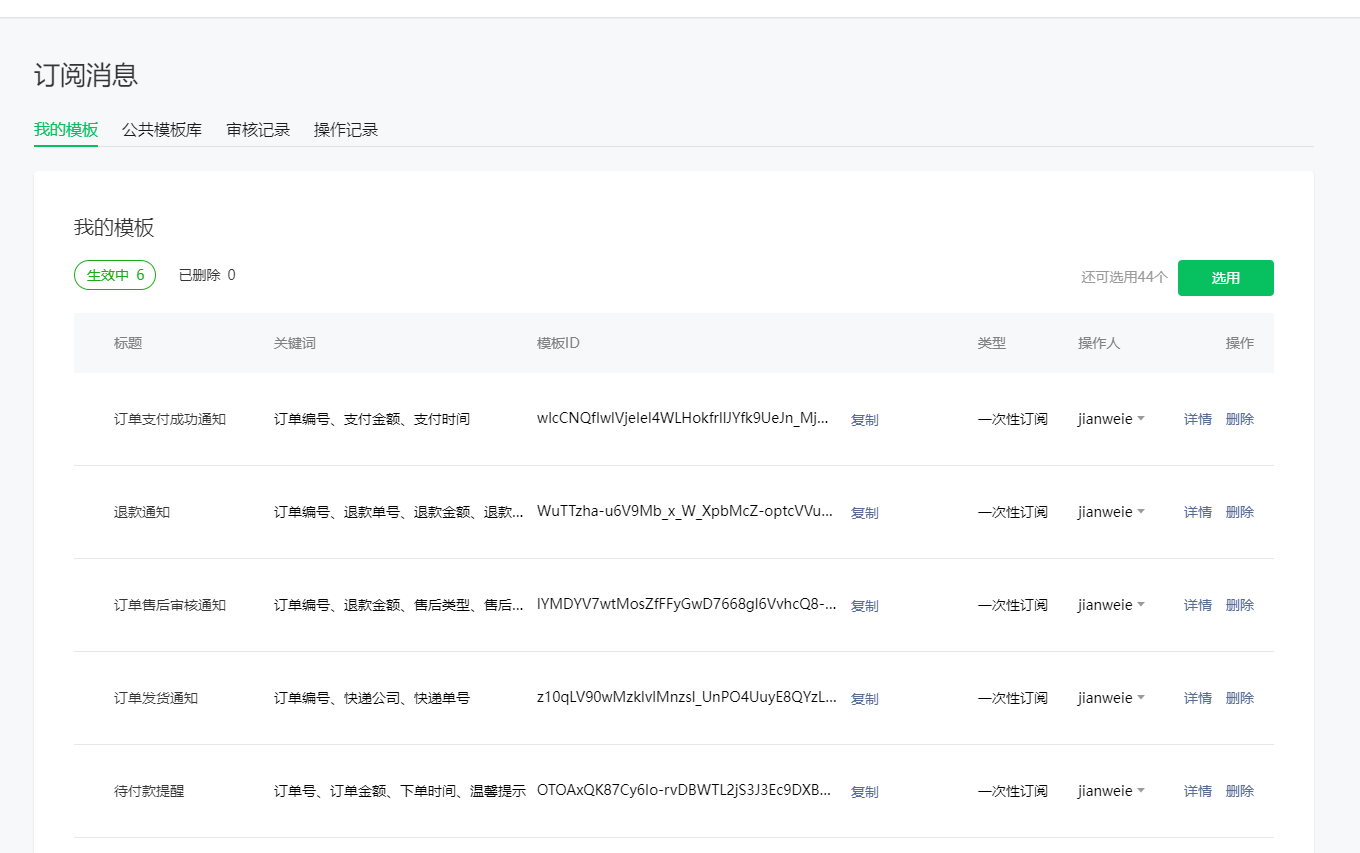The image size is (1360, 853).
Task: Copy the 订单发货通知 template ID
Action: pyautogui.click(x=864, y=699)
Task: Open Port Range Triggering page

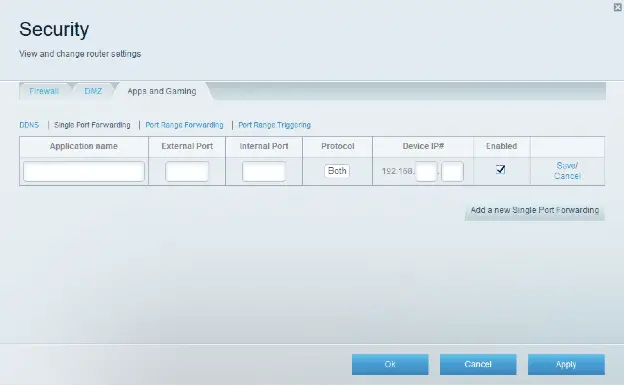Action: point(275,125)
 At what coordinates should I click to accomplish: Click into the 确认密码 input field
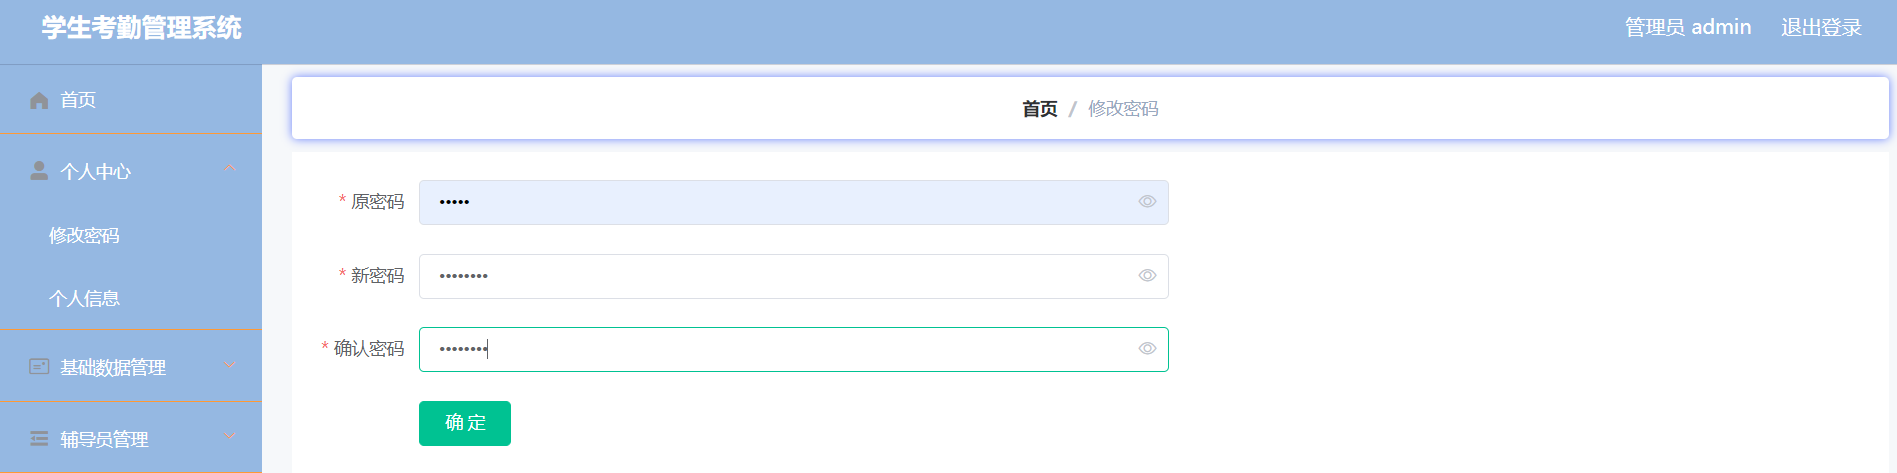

◆ HOW TO COMPLETE THIS TASK ◆
Your output should be the lines from the line containing "Task: Open Port Range Triggering page" through the last line of the listing above, restated exactly, with no pictures among them.

◆ TASK OUTPUT ◆
Task: Open Port Range Triggering page

Action: point(275,125)
 At what coordinates should I click to accomplish: Click into the 确认密码 input field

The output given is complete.